The death of Pfizer's (NYSE: PFE) torcetrapib was perhaps the most surprising and disappointing drug failure of the last decade. Development of the potential multibillion-dollar drug that could have helped with the loss of Lipitor was stopped in 2006 when it appeared patients taking the drug were actually fairing worse.

But that hasn't stopped Roche (OTC: RHHBY.PK) and Merck (NYSE: MRK) from developing cholesterol drugs in the same class.
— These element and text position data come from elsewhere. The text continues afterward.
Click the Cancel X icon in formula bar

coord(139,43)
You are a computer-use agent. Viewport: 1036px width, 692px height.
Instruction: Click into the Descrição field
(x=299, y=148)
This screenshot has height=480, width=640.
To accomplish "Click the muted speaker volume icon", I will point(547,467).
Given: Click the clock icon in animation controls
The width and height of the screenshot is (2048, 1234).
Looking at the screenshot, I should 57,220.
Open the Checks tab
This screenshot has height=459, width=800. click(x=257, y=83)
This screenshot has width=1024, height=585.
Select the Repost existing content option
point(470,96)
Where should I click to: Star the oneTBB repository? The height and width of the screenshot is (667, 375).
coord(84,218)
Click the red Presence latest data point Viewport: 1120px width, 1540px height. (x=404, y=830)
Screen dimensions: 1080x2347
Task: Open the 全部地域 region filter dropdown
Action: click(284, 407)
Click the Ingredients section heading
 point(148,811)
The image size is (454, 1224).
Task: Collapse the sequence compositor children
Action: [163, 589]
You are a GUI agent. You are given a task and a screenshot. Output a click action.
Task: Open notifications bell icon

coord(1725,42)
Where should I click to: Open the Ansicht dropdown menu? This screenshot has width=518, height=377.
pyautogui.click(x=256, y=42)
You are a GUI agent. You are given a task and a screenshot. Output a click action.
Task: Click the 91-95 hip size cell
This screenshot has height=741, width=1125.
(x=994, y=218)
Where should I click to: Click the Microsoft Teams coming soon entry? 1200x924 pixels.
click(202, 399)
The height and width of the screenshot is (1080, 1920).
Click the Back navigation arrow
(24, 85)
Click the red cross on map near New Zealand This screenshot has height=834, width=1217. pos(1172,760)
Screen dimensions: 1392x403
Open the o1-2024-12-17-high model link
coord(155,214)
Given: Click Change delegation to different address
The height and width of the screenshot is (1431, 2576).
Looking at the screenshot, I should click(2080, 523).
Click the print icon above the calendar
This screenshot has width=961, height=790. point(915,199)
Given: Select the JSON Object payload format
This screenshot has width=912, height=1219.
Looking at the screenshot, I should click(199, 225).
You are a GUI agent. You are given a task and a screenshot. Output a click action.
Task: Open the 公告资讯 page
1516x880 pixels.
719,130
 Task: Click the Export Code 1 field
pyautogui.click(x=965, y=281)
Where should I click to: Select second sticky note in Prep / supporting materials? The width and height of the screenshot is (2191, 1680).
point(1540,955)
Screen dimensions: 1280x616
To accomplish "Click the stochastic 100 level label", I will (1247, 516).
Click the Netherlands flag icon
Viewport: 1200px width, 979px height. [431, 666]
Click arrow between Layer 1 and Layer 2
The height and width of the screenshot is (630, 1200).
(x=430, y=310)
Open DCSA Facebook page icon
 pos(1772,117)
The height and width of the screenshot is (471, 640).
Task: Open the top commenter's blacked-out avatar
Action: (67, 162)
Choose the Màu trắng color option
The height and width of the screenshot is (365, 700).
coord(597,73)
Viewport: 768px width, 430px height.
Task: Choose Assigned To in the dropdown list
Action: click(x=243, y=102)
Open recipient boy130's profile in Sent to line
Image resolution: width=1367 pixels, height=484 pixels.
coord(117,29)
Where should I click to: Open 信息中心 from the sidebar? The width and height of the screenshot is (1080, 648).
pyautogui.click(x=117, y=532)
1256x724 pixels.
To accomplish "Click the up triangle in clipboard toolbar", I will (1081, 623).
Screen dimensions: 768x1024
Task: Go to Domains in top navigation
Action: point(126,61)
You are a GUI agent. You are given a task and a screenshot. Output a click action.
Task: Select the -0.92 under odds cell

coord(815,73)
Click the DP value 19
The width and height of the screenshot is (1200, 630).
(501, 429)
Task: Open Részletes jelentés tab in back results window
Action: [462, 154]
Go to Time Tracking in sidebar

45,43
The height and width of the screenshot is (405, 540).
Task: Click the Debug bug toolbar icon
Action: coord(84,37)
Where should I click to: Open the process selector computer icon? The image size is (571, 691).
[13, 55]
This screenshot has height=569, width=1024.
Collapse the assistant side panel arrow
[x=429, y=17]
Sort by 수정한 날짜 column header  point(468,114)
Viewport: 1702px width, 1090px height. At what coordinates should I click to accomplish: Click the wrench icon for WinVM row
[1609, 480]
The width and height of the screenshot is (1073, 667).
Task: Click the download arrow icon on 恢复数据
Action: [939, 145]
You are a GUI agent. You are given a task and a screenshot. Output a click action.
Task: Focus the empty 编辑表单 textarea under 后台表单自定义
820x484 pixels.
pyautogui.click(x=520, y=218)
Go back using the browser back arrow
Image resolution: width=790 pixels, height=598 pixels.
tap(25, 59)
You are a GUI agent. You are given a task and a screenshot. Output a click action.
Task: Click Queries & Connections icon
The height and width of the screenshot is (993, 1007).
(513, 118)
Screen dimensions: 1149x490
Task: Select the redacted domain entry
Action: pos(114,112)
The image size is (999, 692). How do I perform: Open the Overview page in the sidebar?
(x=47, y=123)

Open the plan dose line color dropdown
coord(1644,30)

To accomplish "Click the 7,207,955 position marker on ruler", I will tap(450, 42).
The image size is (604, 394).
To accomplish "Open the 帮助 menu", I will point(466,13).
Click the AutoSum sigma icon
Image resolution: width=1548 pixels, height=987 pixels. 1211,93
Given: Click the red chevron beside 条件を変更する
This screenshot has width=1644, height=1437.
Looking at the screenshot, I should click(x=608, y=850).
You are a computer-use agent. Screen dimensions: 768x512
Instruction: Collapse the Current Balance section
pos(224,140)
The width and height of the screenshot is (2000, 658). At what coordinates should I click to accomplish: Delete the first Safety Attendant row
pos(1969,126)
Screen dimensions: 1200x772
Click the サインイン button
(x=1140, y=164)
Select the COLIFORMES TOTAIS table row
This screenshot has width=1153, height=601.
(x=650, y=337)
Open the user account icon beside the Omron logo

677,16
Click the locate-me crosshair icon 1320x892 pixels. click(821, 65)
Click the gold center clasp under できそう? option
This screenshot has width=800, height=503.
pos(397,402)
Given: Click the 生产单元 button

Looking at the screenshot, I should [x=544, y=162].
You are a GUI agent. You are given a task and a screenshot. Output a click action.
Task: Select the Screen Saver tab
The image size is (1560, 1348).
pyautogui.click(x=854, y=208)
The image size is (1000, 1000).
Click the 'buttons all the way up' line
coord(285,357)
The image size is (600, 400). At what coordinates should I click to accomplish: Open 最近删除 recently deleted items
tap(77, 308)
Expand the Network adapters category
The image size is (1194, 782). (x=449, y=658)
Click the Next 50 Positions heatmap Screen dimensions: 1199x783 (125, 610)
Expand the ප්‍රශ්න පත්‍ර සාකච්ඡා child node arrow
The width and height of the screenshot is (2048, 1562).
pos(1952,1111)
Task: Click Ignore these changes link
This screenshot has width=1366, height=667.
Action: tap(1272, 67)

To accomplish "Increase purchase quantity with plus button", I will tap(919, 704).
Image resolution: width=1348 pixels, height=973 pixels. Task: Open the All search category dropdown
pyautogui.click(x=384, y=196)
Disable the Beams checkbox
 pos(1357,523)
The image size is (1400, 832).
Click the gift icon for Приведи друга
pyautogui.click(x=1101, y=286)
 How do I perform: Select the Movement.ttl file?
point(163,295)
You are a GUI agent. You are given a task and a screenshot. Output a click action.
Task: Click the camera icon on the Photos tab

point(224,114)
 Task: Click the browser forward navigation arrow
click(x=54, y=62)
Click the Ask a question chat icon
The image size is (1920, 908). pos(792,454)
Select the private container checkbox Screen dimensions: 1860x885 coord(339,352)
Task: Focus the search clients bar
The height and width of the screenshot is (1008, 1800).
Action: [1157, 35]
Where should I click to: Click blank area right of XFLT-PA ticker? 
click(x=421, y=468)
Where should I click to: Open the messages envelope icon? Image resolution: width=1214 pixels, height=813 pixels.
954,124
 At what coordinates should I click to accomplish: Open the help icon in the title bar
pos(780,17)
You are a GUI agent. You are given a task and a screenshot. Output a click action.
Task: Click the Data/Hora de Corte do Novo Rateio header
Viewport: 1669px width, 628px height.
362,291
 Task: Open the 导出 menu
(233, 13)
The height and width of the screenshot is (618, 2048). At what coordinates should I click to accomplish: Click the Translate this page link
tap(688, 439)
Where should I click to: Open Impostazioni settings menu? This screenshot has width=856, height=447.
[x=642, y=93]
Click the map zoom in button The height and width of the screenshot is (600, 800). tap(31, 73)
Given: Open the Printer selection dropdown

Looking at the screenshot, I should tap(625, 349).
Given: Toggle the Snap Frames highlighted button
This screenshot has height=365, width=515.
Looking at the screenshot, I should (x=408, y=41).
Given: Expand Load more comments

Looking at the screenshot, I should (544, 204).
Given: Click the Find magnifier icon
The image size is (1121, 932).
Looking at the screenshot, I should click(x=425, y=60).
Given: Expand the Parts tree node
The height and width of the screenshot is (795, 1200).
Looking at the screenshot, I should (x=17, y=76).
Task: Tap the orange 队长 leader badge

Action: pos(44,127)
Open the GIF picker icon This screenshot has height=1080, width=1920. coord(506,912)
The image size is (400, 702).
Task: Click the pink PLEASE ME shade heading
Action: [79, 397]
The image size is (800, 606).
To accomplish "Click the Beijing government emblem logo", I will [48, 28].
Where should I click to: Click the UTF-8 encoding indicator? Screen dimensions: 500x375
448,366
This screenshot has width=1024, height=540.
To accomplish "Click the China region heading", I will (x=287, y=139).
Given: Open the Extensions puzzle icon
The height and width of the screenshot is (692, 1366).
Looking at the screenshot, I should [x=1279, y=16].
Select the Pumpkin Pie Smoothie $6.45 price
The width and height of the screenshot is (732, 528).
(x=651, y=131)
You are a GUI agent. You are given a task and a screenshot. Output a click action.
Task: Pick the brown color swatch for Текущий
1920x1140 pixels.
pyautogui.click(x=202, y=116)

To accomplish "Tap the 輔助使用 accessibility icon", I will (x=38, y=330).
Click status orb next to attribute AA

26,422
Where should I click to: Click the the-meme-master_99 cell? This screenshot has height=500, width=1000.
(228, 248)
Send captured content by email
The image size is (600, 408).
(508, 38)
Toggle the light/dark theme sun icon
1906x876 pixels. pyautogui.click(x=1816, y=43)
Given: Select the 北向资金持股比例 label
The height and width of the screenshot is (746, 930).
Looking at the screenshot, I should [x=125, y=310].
The lure of billions of dollars in revenue trumps the risk of throwing R&D dollars at a drug in a risky class, I guess.

So far, the strategy seems to be sound. Roche will present data for its CETP inhibitor, dalcetrapib, this weekend at the European Society of Cardiology meeting, but the phase 2 data we've seen so far looks pretty good. The drug raises HDL cholesterol -- that's the good kind -- without any major issues.

But we'll need to see the phase 3 data that's expected next year before we can say that torcetrapib's issues were specific to that molecule and not to the entire CETP inhibitor class. Outcome data -- declines in heart attacks, strokes, and the like -- for Merck's anacetrapib is expected in 2017.

Raising good cholesterol is a sweet spot because the drugs can be used in combination with statins like Lipitor and AstraZeneca's (NYSE: AZN) Crestor that lower bad cholesterol. Not having to compete with the current treatments, especially as Lipitor goes generic, should make marketing easier.

That assumes, of course, that the drugs work. Investors looking for a less-risky play on heart drugs that can be used in combination with statins should look at Amarin (Nasdaq: AMRN), which has already passed two phase 3 trials.